TEXT EXCERPT →
The three phases of an asset’s life are Building, Collecting, and Serving.

  • Building - Source files are processed to build intermediate and final assets
    • Locale files contain translatable strings extracted from source files, are translated by humans, and are compiled to a binary representation for runtime use.
    • Localization JavaScript files contain translated strings in an executable format to allow in-browser translation of UI strings.
    • CKEditor is packaged with custom plugins for MDN’s use cases.
    • Many JavaScript libraries that are used on MDN are included in Kuma’s repository for version control.
    • JavaScript bundles, assembled by django-pipeline, combine several source files into a single minified JavaScript file.
    • CSS bundles, assembled by django-pipeline or gulp, combine several source Sass files into a single minified CSS file.
  • Collecting - Built assets are collected to the /static folder.
    • Django’s staticfiles provides a framework of Finder and Storage classes for collecting files.
    • django-pipeline augments staticfiles, to allow compiling, bundling, and minifiying JS and CSS assets in the collection phase.
    • gulp provides alternative tools to staticfiles for local development of assets.
  • Serving - Collected assets are served to visitors in development and production
    • In Django and Jinja templates, the static tag returns the URL of assets collected by staticfiles.
    • The statici18n tag returns the URL of localization JavaScript collected by staticfiles.
    • The pipeline tags javascript and stylesheet return the HTML markup for assets processed and collected by django-pipeline.
    • WhiteNoise serves static assets as part of the Django process.

Extracting and building locale files

Kuma uses Pontoon to translate strings in the user interface, in error messages, and in emails. These are stored in the mdn-l10n repository, and included as a git submodule at locale/. See the localization document for more details about locales.

Puente extracts strings to the Portable Object Template (.pot) files, as specified in the PUENTE configuration. The file locale/templates/LC_MESSAGES/django.pot contains strings from template files and Python code. The file javascript.pot contains strings from JavaScript files. Puente looks for the string parameters of gettext functions, such as gettext(), the common alias _(), and ngettext(). It also parses longer strings in the template tag trans.

Next the changes are merged into the existing Portable Object (.po) files, such as locale/fr/LC_MESSAGES/django.po, to add new strings and comment out removed strings.

Extracting and merging is done with make localeextract, usually during deployment, when UI strings change. This uses the extract management command provided by Puente, which uses Babel to extract strings and update the catalog. A maintainer pushes the updated catalogs as a new commit to the mdn-l10n repository.

PROBLEMS TO SOLVE →
a: From the Kuma asset text, print the passage between "The three phases" and "minified CSS file.", inclusive.
b: Using the Kuma asset text, say whether each statement agrees with it. Answer yes or no and quote the deciding words. (i) WhiteNoise serves static assets as part of the Django process. (ii) The extract command provided by Puente relies on Babel to extract strings. (iii) CSS bundles are assembled only by gulp.
c: Please write the next part of the Kuma asset text, picking up after its final sentence.

DATA BLOCK →
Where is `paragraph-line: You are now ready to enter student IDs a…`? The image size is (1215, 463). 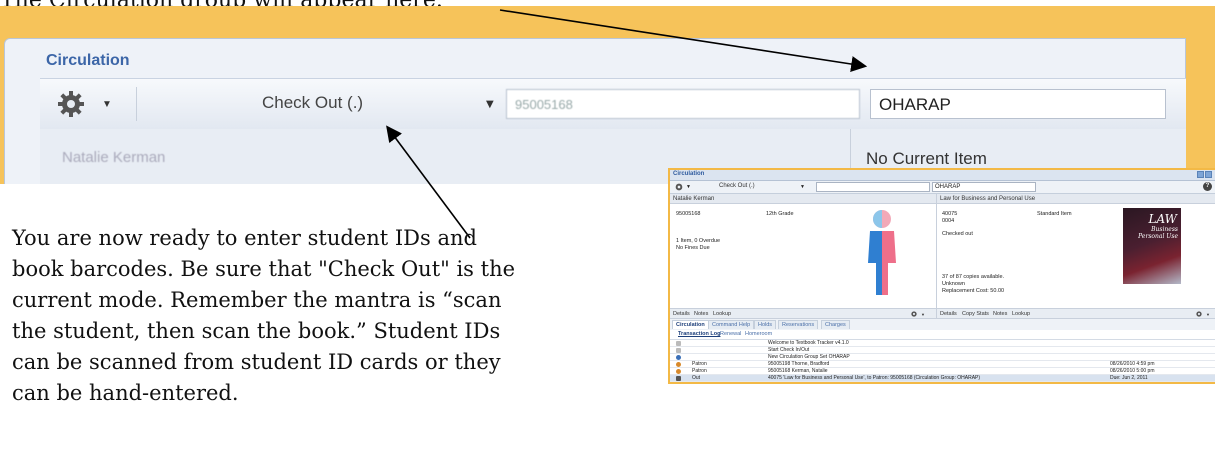
paragraph-line: You are now ready to enter student IDs a… is located at coordinates (244, 238).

ACTIVITY ANSWERS →
a:
The three phases of an asset’s life are Building, Collecting, and Serving.

  • Building - Source files are processed to build intermediate and final assets
    • Locale files contain translatable strings extracted from source files, are translated by humans, and are compiled to a binary representation for runtime use.
    • Localization JavaScript files contain translated strings in an executable format to allow in-browser translation of UI strings.
    • CKEditor is packaged with custom plugins for MDN’s use cases.
    • Many JavaScript libraries that are used on MDN are included in Kuma’s repository for version control.
    • JavaScript bundles, assembled by django-pipeline, combine several source files into a single minified JavaScript file.
    • CSS bundles, assembled by django-pipeline or gulp, combine several source Sass files into a single minified CSS file.

b:
(i) Yes: "WhiteNoise serves static assets as part of the Django process."
(ii) Yes: "This uses the extract management command provided by Puente, which uses Babel to extract strings and update the catalog."
(iii) No: "CSS bundles, assembled by django-pipeline or gulp, combine several source Sass files into a single minified CSS file."

c:
Pontoon detects that the repository has changed, and notifies localization teams that there are new strings. In about 48 hours, the most active teams will translate strings into the top 10 MDN languages. These are applied by updating the locale submodule during the deployment process.

At run time, Machine Object (.mo) files, such as locale/fr/LC_MESSAGES/django.mo, are used by gettext functions, like gettext() and _(), to display the localized strings. These are built with make localecompile when creating the production images or when a developer wants to see updated translations.

Building localization JavaScript

Django includes a JavaScriptCatalog view that provides JavaScript implementations of gettext functions, as well as translations for each locale. It is ineffecient to use this view directly, since it is generated on access. For efficiency, django-statici18n generates files for each locale from the JavaScriptCatalog output, so they can be served as static assets.

The translation catalog files are created with make compilejsi18n from the locale Machine Object .mo files. This calls the compilejsi18n management command provided by django-statici18n. Kuma sets STATICI18N_ROOT to build/locale, and the output files have names like build/locale/jsi18n/de/javascript.js.

Building CKEditor

CKEditor is a complex JavaScript application that provides a WYSIWYG editor for MDN wiki pages. It is packaged with plugins, some from third parties, and some custom to MDN.

The CKEditor build process is documented on the CKEditor document. The built files are checked into the Kuma repository.

Including JS libraries

Third-party JavaScript libraries are included in the Kuma repository, to avoid ambiguity about what versions of libraries are used. Some libraries were added manually, and others with Bower. See Front-end asset dependencies for more details about these libraries.

Some of these libraries are served directly to visitors, while others are included in pipleline JavaScript bundles.

Building pipeline JavaScript bundles

Pipeline JavaScript bundles combine several JavaScript files into a single file, with optional minimization. For example, the file static/build/js/main.js is the combination of 10 JavaScript files:

The JS bundles are specified in PIPELINE_JS in the Django settings. The bundles are served differently in “development” and “production” modes. This is roughly controlled by the Django setting DEBUG, which sets further parameters like PIPELINE[PIPEINE_ENABLED], and the environment setting DJANGO_SETTINGS_MODULE, which switches the Django settings file. See django-pipeline as well as the pipeline tags section for details.

In development, the source files (10 for main.js) are served, so there are 10 <script> elements in the HTML when {{javascript('main')}} is used in a template. In production, the output bundle is used, so a single <script> tag appears in the HTML. The single bundle is also processed with UglifyJS, which removes whitespace, replaces variable names with shorter names, and performs other transformations to make the file smaller.

Building pipeline CSS bundles

Pipeline CSS bundles are conceptually similar to Pipeline JS Bundles. Some contain multiple source files, such as static/build/styles/dashboards.css, which combines:

Source styles are written in Sass, and compiled to CSS with node-sass. These must be compiled to CSS in both development and production modes. Backend developers tend to use make build-static to build and collect these files, and front-end developers tend to use gulp watch to directly compile them. See Front-end development for more information.

The CSS bundles are specified in PIPELINE_CSS in the Django settings. The bundles are served differently in “development” and “production” modes. This is roughly controlled by the Django setting DEBUG, which sets further parameters like PIPELINE[PIPEINE_ENABLED], and the environment setting DJANGO_SETTINGS_MODULE, which switches the Django settings file. See django-pipeline as well as the pipeline tags section for details.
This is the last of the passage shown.